### DESCRIPTION OF THE TASK
Look below for the line that contains "How do I perform: View", then quote it and all the lines after it, exactly, with the pictures left out.

(Stored data entries)
════════

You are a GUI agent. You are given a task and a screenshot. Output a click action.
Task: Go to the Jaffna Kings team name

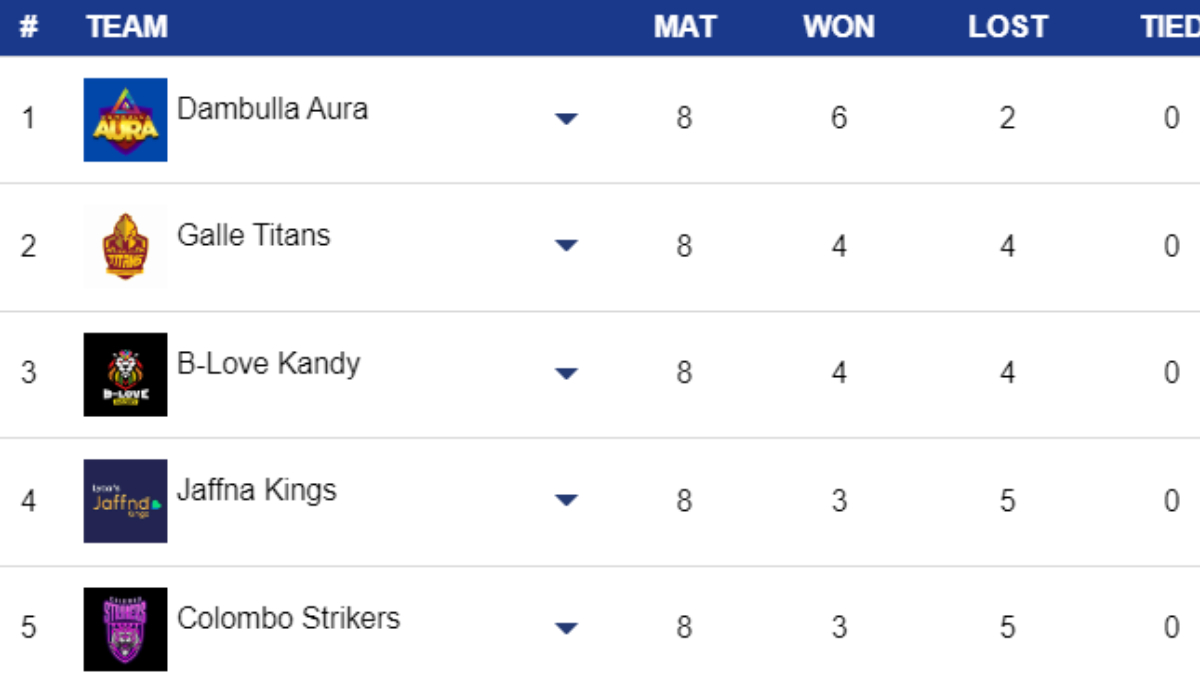(x=256, y=490)
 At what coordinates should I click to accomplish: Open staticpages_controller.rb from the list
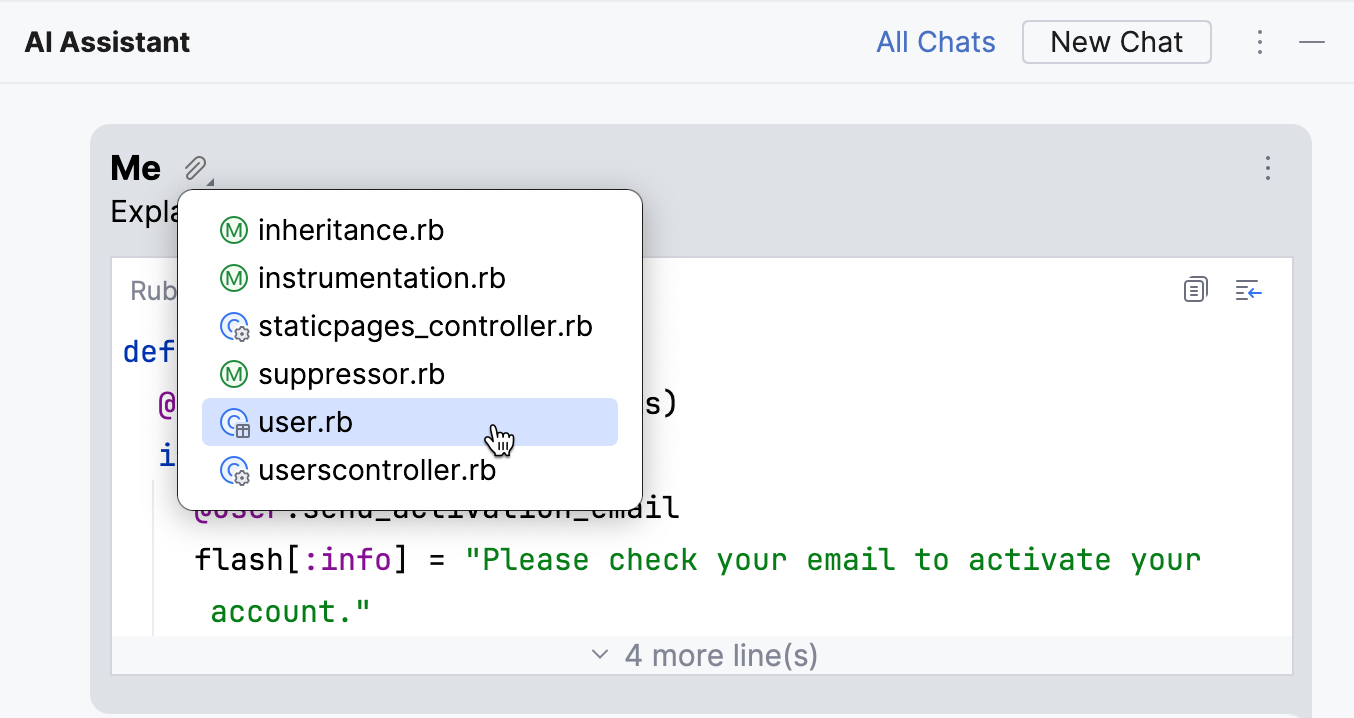coord(425,327)
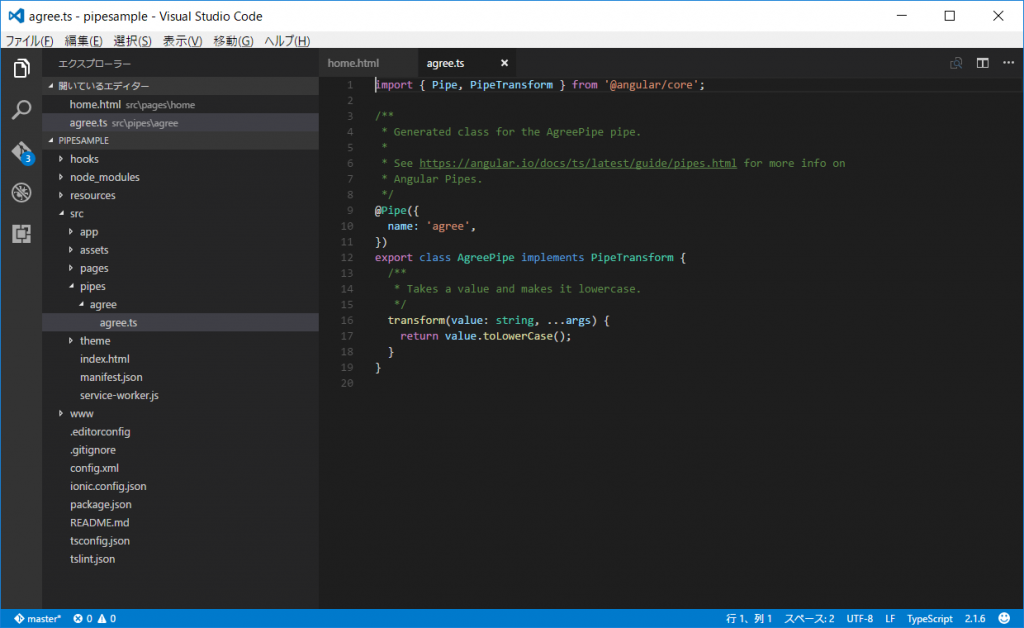Expand the node_modules folder
The image size is (1024, 628).
(x=104, y=177)
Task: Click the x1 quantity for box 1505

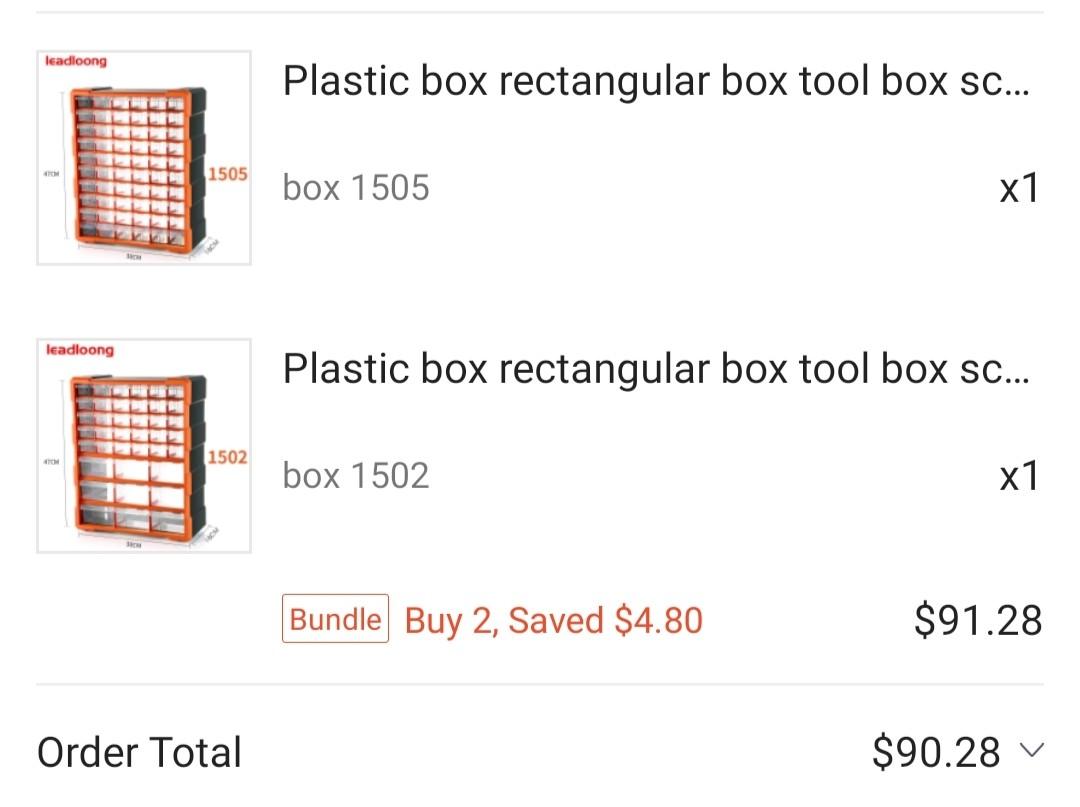Action: point(1019,187)
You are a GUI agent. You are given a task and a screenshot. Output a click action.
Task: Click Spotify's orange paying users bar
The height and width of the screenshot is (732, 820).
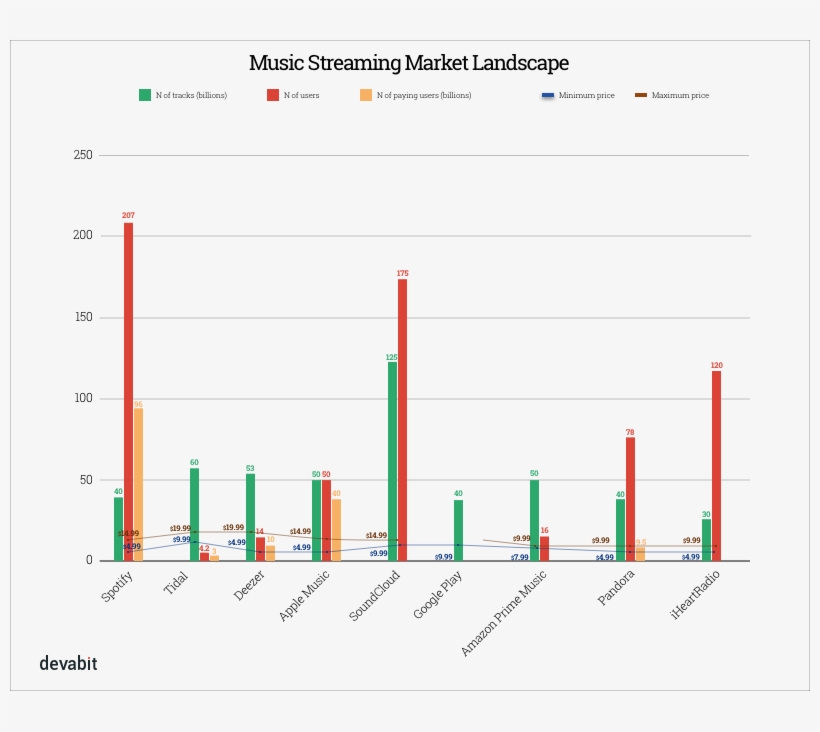tap(138, 484)
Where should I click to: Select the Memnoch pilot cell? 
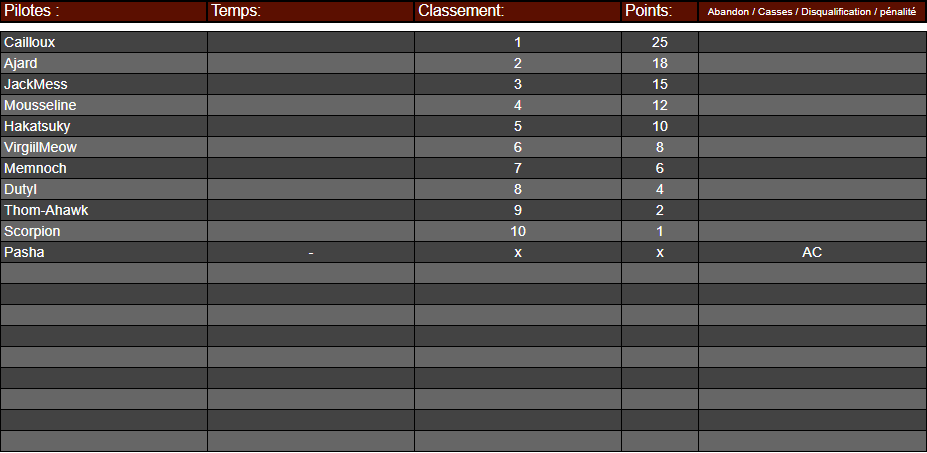click(x=103, y=168)
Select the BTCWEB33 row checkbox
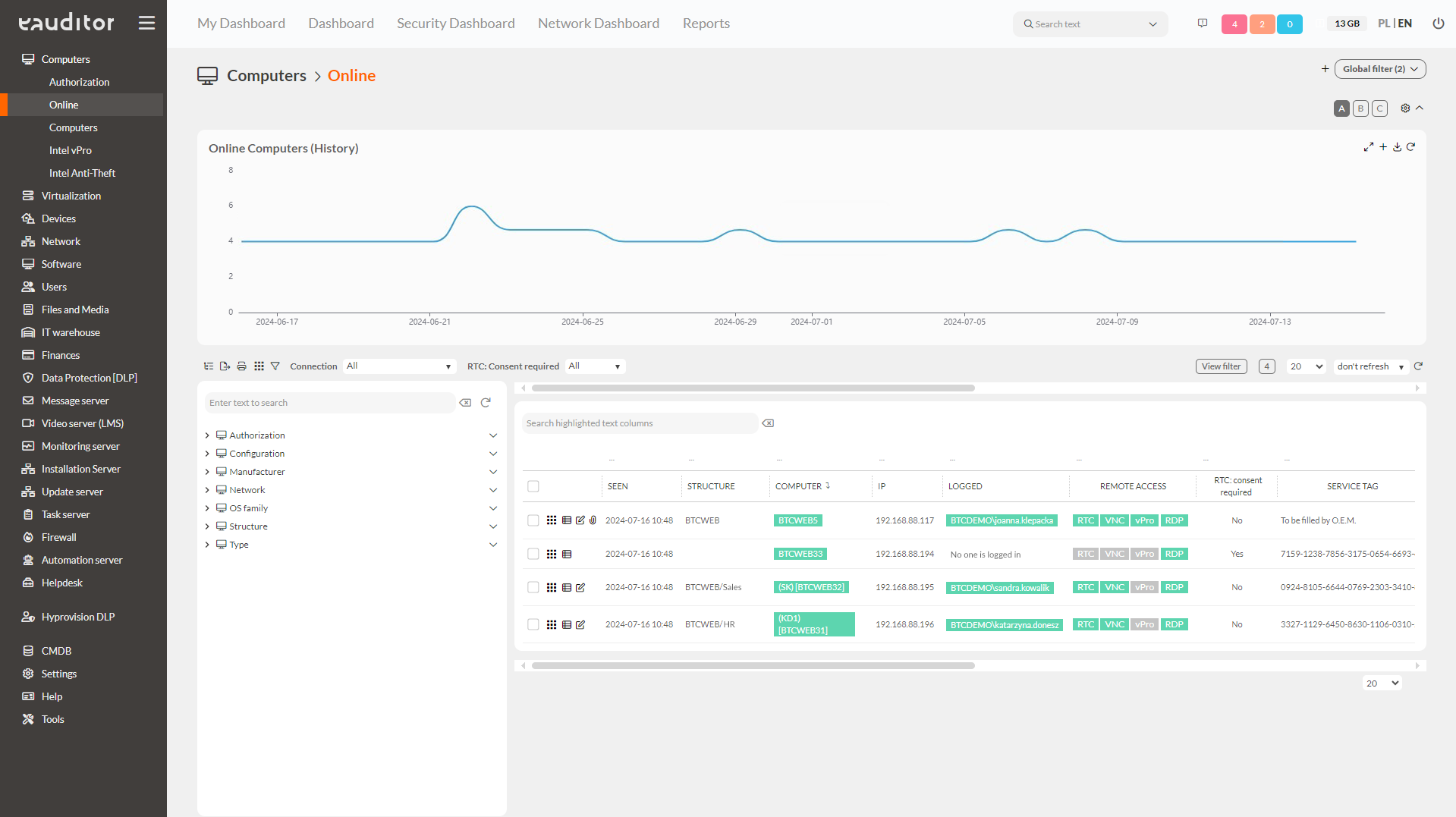This screenshot has height=817, width=1456. (533, 554)
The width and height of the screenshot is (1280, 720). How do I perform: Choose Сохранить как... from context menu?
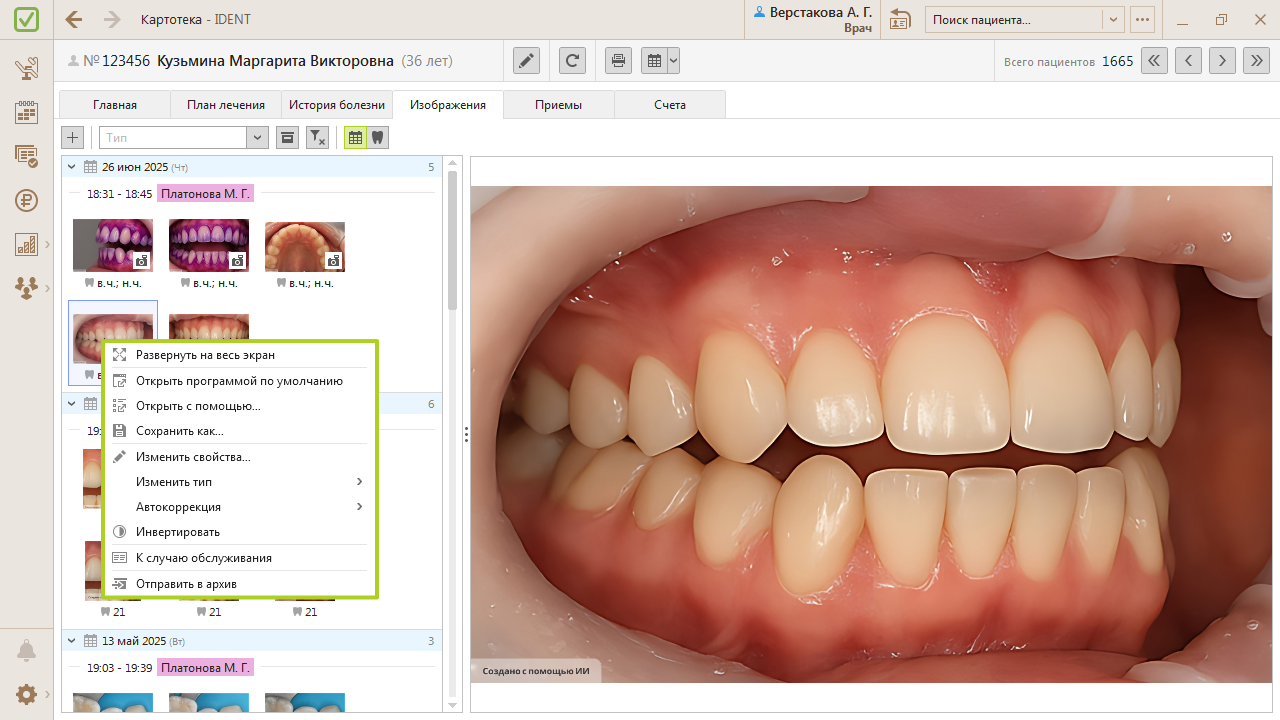180,431
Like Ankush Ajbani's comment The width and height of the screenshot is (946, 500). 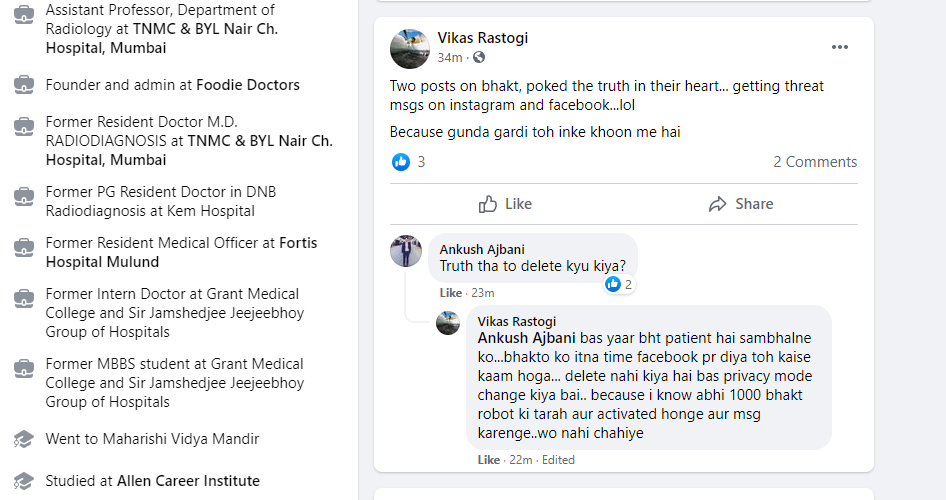pyautogui.click(x=450, y=293)
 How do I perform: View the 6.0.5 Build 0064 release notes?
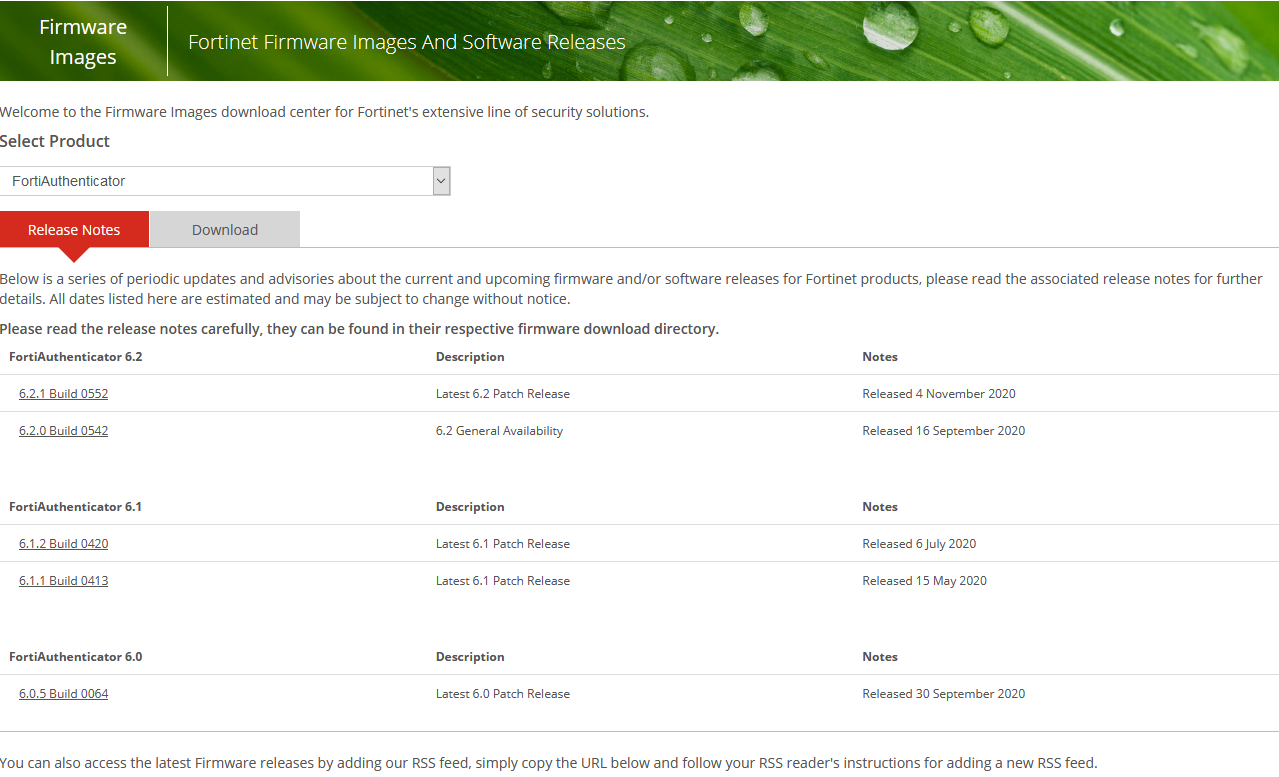(x=63, y=693)
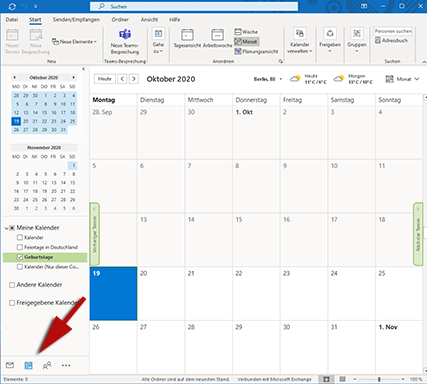Open the Ansicht ribbon tab

149,20
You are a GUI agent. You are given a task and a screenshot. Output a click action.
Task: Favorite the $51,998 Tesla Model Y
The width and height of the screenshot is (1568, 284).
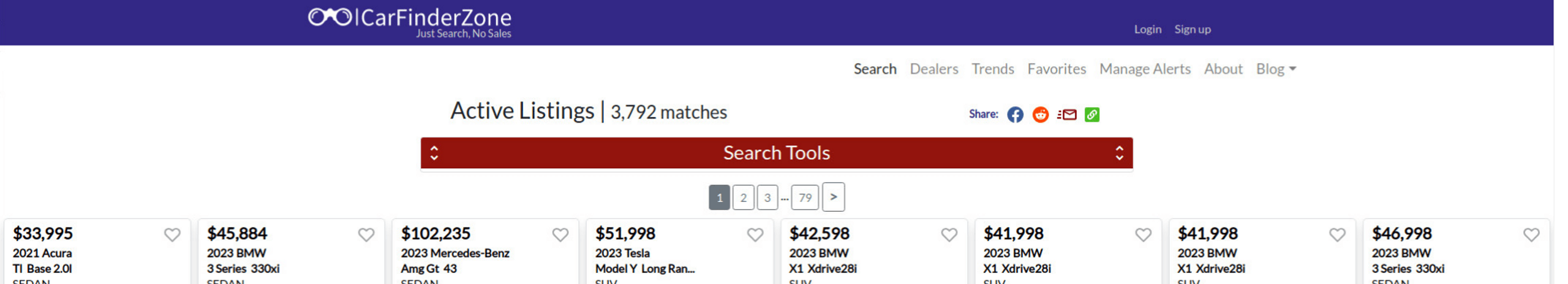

════════

### SOLVED EXERCISE
 How do I perform: View the 6.0.5 Build 0064 release notes?
(x=63, y=693)
Open the Ansicht ribbon tab

149,20
You are a GUI agent. You are given a task and a screenshot. Output a click action.
Task: Favorite the $51,998 Tesla Model Y
The width and height of the screenshot is (1568, 284).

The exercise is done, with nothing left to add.